[[ Provided information open ]]
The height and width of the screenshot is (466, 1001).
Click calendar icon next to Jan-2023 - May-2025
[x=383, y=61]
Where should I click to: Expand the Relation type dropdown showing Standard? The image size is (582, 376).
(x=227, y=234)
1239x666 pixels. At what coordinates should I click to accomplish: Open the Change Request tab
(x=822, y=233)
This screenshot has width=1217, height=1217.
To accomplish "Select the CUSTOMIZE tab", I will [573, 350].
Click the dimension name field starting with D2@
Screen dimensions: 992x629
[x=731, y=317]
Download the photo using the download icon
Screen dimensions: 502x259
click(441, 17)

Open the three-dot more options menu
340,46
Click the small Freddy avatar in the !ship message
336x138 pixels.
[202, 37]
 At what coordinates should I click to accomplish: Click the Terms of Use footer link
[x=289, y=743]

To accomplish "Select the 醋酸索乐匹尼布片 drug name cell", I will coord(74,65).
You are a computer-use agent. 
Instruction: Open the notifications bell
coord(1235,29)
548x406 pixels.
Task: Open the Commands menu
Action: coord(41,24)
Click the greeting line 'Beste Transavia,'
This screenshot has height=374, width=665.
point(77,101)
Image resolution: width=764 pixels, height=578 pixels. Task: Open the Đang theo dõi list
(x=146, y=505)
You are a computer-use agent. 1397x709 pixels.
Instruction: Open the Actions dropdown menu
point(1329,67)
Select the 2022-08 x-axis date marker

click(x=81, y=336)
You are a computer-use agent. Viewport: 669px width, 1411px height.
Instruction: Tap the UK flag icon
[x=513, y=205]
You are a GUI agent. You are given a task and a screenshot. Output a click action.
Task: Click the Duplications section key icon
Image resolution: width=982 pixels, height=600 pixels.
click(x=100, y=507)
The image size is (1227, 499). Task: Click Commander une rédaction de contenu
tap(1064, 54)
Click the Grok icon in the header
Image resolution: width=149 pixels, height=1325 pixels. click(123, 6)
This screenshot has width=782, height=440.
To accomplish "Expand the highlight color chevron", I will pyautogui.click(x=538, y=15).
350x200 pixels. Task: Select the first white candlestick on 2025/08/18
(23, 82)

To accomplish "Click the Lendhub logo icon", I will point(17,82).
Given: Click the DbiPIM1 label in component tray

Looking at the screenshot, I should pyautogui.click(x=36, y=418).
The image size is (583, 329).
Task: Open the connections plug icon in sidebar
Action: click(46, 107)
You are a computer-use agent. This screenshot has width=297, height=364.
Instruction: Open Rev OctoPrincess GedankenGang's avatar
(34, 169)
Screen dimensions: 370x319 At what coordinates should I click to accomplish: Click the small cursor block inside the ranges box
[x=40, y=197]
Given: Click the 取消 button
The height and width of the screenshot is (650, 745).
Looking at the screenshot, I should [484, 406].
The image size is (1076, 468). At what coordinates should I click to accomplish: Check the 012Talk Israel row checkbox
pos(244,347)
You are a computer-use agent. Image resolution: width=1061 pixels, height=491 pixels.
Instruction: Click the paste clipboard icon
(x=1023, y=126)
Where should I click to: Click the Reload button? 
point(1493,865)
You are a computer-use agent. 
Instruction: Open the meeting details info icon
[[ Provided information closed ]]
* [Task goal] Repeat, exactly and only, the lines above from the one containing "The image size is (1076, 468)." through the end of the material.

* [Answer section]
The image size is (1076, 468). At what coordinates should I click to accomplish: Check the 012Talk Israel row checkbox
pos(244,347)
You are a computer-use agent. Image resolution: width=1061 pixels, height=491 pixels.
Instruction: Click the paste clipboard icon
(x=1023, y=126)
Where should I click to: Click the Reload button? 
point(1493,865)
You are a computer-use agent. 
Instruction: Open the meeting details info icon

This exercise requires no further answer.